I still think there’s a joke somewhere in this whole thing about watches, a “second” hand, men, and sex.
like marlo thomas? or your tall blonde? not tall or blonde. by “you” i meant “y’all”.
/who can turn the world on with her smile?
#48 – dry or wet aged?
@66
you know what big-hands mean. what has two hands and goes in your pocket.
@67
remind me who Marlo Thomas is? how do you even remember the eyeballing tall blonde? if you meant y’all, there’s the Southern State thread. thanks for clearing that up for me!
@68
more it’s saggin’, easier the baggin’…
feel like i can’t quit until BBT or BP arrive; getting compulsive, this net-sitting.
ok, i know i’m early, but I hadda on account that otter is getting tired, so this is for charity, no?
I do notice that the time on the guy’s watch in not anything approaching 3:30. FAIL!
/have lost so many earrings that I have quite the collection of eclectic “non-matchings”…
oops, and i only ever wear one at a time, yo
bp, a gender, you has it!
no, no, I’m totally gay, ok?
…cause ewan is totally da bomb…
may i gently request a no-watch policy (unless you’re ewan, in which case i join the chorus of HE CAN DO WHATEVER HE WANTS)? i got my hair caught in some links recently – those things huuuurrrrttt…
/not as much as my stilettos did digging into his back, though
//was that TMI?
///needs more sleep
////dave!
was i moderated? or did my combination imagery of injuries sustained from watch links and stilettos vanish into the aether? hmm, perhaps my computer does know what’s best for me after all…
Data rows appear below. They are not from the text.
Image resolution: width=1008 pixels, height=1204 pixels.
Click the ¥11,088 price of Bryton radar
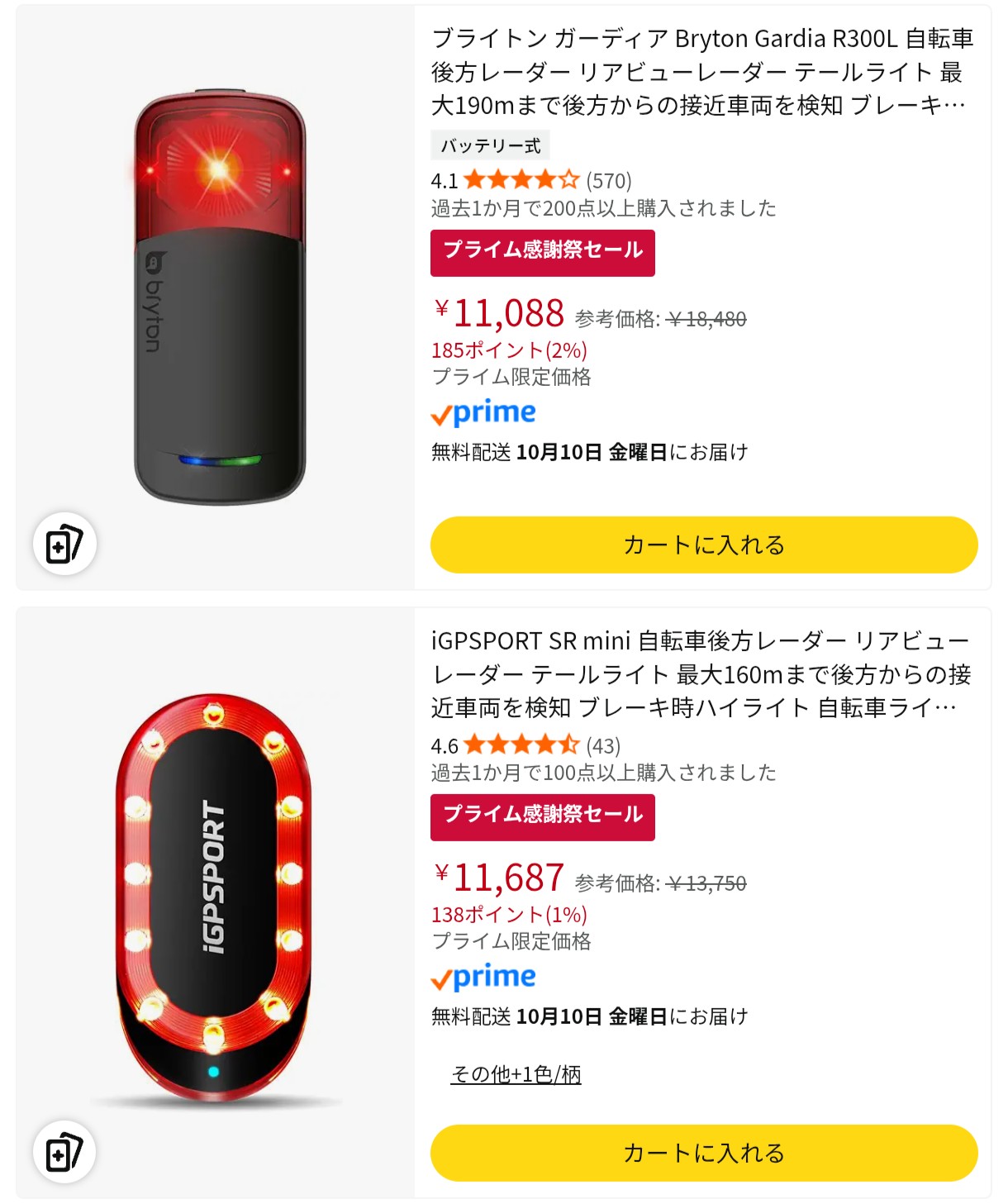pyautogui.click(x=499, y=314)
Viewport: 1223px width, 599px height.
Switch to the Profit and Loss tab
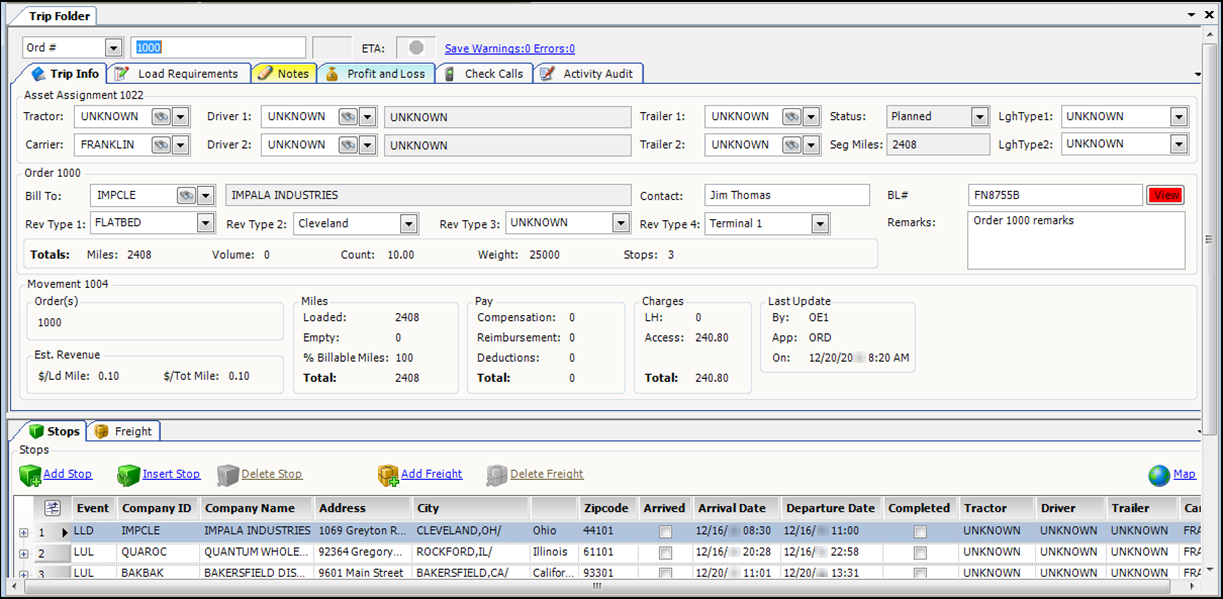(x=376, y=73)
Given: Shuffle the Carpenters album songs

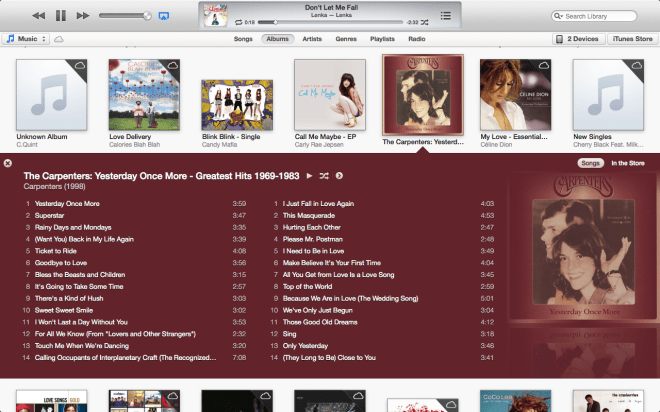Looking at the screenshot, I should tap(324, 175).
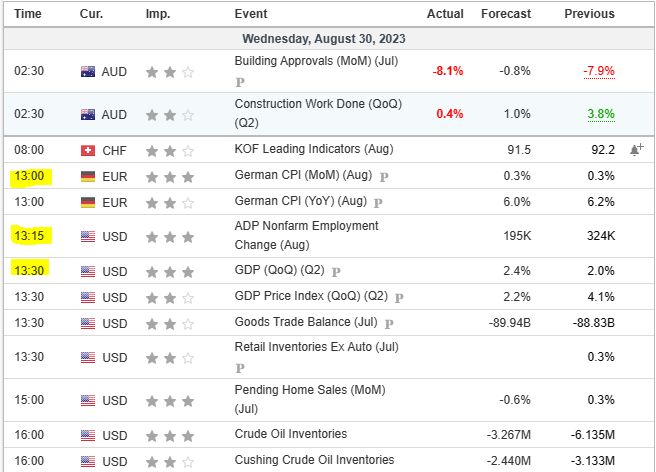Click the -7.9% previous value for Building Approvals
The image size is (656, 472).
click(x=598, y=72)
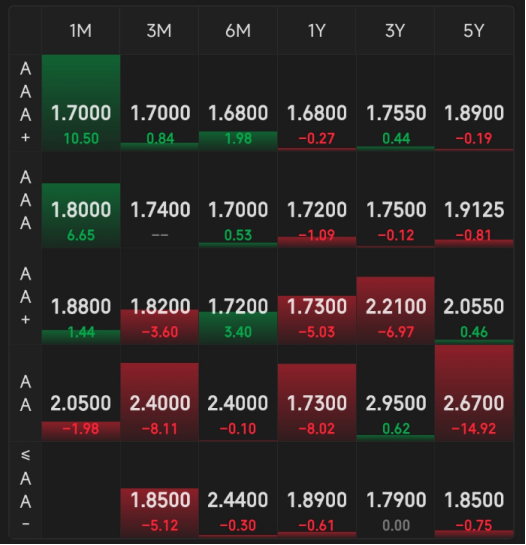Choose the 6M column header
This screenshot has height=545, width=526.
238,31
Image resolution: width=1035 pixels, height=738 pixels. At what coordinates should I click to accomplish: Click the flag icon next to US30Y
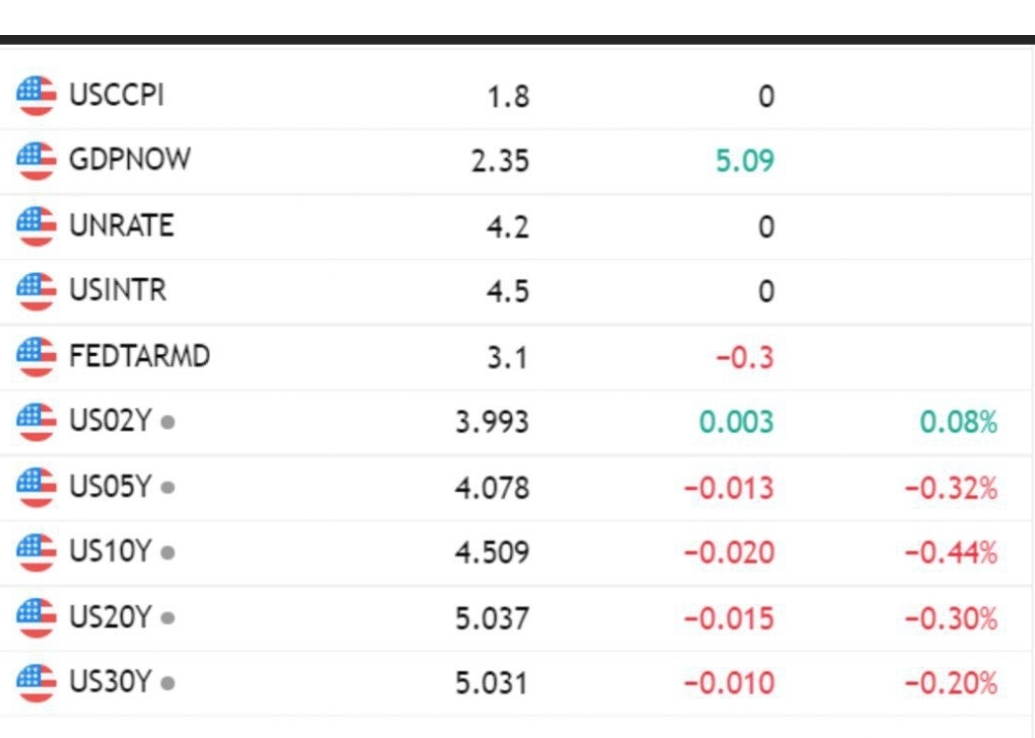pos(36,683)
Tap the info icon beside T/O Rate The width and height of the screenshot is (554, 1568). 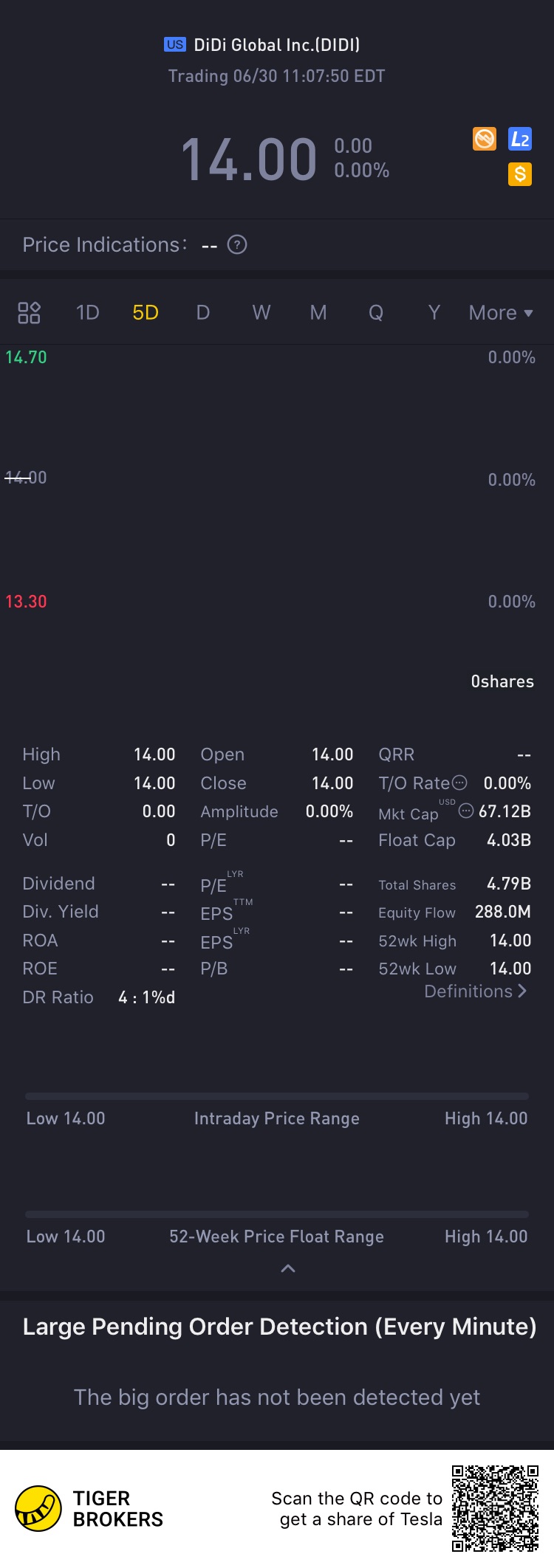click(x=459, y=783)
/can’t sleep, bp will eat me
i was moderated! woohoo! um, thor, feel free to delete 77 aaaaany old time you want to…
…and i’m spent.
@71 I’ve never been known to not please someone… *cheesy innuendo* But it happened. Blame it on visiting shady websites and subsequent hours of attempting to undue damage caused by embedded trojans and virii. That and the cheese continues with being addicted to watching True Blood on HBO.
And a (BIG) glass of wine.
Despite lack of sex clubs (although I do admit a slight naivete about the desire to be a part of one), I’m surprised by the lack of toy shops, and I’m not speaking of Pufferbellies or Alakazam.
/Granted, Pufferbellies could be a condition caused by too much of said physical act…
//Ha! Oh, man. I slay.
@77 one of the (few) benefits to going out with that dirty hippie was he had really long hair (if it was ever washed & untangled), so was always sensitive to not lying on mine (unlike mr. bald bastard who totaled my car).
to be somewhat more topical – i’m surprised no one has mentioned CUFF. are they still around?
@ 81 bald people are creepy, anyway. you’re better off without him. (i mean… nothing to grab on to. ooooky.)
bald people are creepy
You have no idea…
@81
argh! argh! argh! i don’t think you admitted before to having ACCEPTED the invite from experimental-drug-use-van dirty-hippie!!! I’m sure we all assumed that epithet meant that you gave him the move-along-nothing-to-see-here stiff-arm and hygiene-pamphlet, to save your tahane suiting. Yuck-o. Ick. Did he make you a hemp necklace and some Phish-Bootleg CDs, leave a few of his scrunci-hair-ties in your bathroom (not that he was in there for bathing, just to blow his tweed-smoke out the window)?
maybe these sex clubs are like fight club.
@85
i think i remember the line from Fight Club, delivered by Ed Norton:
…………”…i learned that you can only swallow about a half-pint of blood before you throw up…”
whats’a ‘condum’ again? is that like a lesser conundrum?
correct me if i am wrong but isnt Gold’s Gym pretty close to being a sex club? i hear that that is the place to meet local swingers and the likes…. just throwing that out there.
@88
ONEHUNDREDPERCENT absolutely.
there’s nothing wrong with it, but it tends to the
homosexual/homoerotic though—a specialized subset of sexclubs.
Yes, gyms are sex clubs. I think ACAC is the spot to get ass right now.
@82 totally agree.
@84 different hippie! 9 years earlier. ugh, i had to listen to so many phish bootleg TAPES. the only cd he made me was of him covering the dead.